Jakarta –
Temuan antibiotik menjadi salah satu terobosan medis terbesar pada abad ke-20. Sebelum ada antibiotik, kejadian risiko persalinan, infeksi saluran kemih, hingga luka kecil bisa berujung kematian.
Antibiotik, sejenis antimikroba, telah memungkinkan banyak prosedur medis modern, dan kini sistem perawatan kesehatan global bergantung padanya. Karena meningkatnya penggunaan antimikroba, mikroba seperti bakteri, jamur, dan parasit telah mengembangkan kemampuan mereka untuk melawan kerja obat-obatan ini. Walhasil, obat tidak lagi mempan.
Infeksi umum yang dulunya mudah diobati menjadi semakin sulit disembuhkan dan dalam beberapa kasus kembali rentan berakibat fatal. Misalnya, pengembangan penisilin pada pertengahan 1940-an, banyak kelas antibiotik baru dikembangkan.

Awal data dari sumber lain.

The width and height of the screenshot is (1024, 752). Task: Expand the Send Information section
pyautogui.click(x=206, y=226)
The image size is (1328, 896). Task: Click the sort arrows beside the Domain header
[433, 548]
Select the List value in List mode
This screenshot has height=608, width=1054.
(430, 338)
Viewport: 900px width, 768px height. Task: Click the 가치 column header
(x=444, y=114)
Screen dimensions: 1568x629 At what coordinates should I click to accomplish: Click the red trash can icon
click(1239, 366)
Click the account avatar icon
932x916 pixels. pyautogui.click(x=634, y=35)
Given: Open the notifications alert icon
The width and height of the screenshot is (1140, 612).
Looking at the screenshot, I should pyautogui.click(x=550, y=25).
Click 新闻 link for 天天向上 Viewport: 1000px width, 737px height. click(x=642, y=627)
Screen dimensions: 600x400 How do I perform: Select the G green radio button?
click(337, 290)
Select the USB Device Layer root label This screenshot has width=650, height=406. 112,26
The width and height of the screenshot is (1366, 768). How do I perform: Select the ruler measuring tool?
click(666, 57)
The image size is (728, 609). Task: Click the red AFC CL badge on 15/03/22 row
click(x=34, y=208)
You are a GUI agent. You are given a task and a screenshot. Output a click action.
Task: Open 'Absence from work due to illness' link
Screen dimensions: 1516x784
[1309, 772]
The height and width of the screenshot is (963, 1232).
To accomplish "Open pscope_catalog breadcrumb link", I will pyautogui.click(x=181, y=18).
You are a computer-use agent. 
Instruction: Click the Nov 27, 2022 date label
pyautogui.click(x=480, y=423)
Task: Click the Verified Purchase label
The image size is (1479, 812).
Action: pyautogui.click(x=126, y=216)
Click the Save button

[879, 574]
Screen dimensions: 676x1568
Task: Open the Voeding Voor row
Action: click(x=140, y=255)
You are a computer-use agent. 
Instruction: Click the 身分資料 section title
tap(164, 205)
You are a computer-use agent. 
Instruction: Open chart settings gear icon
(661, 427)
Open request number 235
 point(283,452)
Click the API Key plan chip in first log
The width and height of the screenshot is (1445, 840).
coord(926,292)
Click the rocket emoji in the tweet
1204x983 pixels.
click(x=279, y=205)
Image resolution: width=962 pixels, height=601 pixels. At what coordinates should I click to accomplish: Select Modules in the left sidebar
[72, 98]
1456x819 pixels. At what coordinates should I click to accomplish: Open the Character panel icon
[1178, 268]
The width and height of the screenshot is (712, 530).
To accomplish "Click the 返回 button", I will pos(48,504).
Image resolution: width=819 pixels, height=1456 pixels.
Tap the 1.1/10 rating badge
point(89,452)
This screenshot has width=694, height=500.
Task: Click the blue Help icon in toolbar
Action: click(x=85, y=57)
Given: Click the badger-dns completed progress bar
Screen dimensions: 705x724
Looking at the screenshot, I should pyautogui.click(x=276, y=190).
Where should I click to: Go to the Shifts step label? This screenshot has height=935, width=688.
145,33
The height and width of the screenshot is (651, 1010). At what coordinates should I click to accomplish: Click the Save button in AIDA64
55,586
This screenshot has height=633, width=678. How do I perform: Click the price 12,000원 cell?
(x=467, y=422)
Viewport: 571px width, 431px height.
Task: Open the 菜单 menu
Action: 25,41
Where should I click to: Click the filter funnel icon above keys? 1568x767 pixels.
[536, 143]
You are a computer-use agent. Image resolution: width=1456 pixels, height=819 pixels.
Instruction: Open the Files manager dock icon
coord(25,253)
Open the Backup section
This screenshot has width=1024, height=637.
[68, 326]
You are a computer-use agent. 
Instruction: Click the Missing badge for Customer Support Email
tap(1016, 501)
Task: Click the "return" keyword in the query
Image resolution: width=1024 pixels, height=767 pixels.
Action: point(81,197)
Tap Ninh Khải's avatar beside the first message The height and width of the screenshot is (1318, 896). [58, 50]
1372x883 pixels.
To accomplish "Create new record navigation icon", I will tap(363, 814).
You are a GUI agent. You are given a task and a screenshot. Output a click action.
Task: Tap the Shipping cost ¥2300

Namun, sejak 1980-an hanya ada sedikit investasi dalam pengembangan kelas baru dan sangat sedikit yang telah disetujui. Ada kebutuhan mendesak untuk antibiotik baru yang bekerja melawan bakteri yang resisten atau ‘kebal’ terhadap obat.
Infeksi yang resisten terhadap obat diperkirakan akan merenggut lebih dari 39 juta jiwa sejak saat ini hingga 2050, bila tidak ada tindakan lebih lanjut. Mengapa hanya sedikit antibiotik baru yang berhasil dikembangkan untuk penggunaan medis?
Dikutip dari Japan Today, Alistair Farley adalah Kepala Sains, Universitas Oxford dan Helen Smith adalah Rekan Peneliti Pascadoktoral, Universitas Oxford mencoba menjabarkan sejumlah alasan.
Banyak perusahaan farmasi dinilai telah meninggalkan bidang penelitian ini.
“Selain itu, menemukan jenis antibiotik baru dan berbeda yang tidak akan cepat menjadi tidak efektif karena resistensi antimikroba (AMR) yang ada merupakan tantangan yang berat,” terang para peneliti.
“Mengembangkan obat baru merupakan usaha yang rumit, sangat mahal, dan memakan waktu. Diperlukan waktu 10 hingga 15 tahun dari penemuan awal hingga persetujuan, dan menghabiskan biaya lebih dari US$1 miliar. Sebagian besar antibiotik yang ada murah dan mudah didapat. Semua antibiotik baru umumnya dianggap sebagai obat pilihan terakhir yang hanya digunakan ketika semua pilihan pengobatan lain telah habis,” lanjut mereka.
Hal ini dilakukan demi mencegah perkembangan resistensi terhadap antibiotik tersebut. Ini berarti bahwa pengembalian investasi untuk antibiotik jauh lebih rendah dibandingkan dengan obat-obatan untuk banyak penyakit lain. Oleh karena itu, perusahaan farmasi tidak mungkin memperoleh kembali biaya yang terkait dengan pengembangan antibiotik baru di akhir proses penelitian panjang.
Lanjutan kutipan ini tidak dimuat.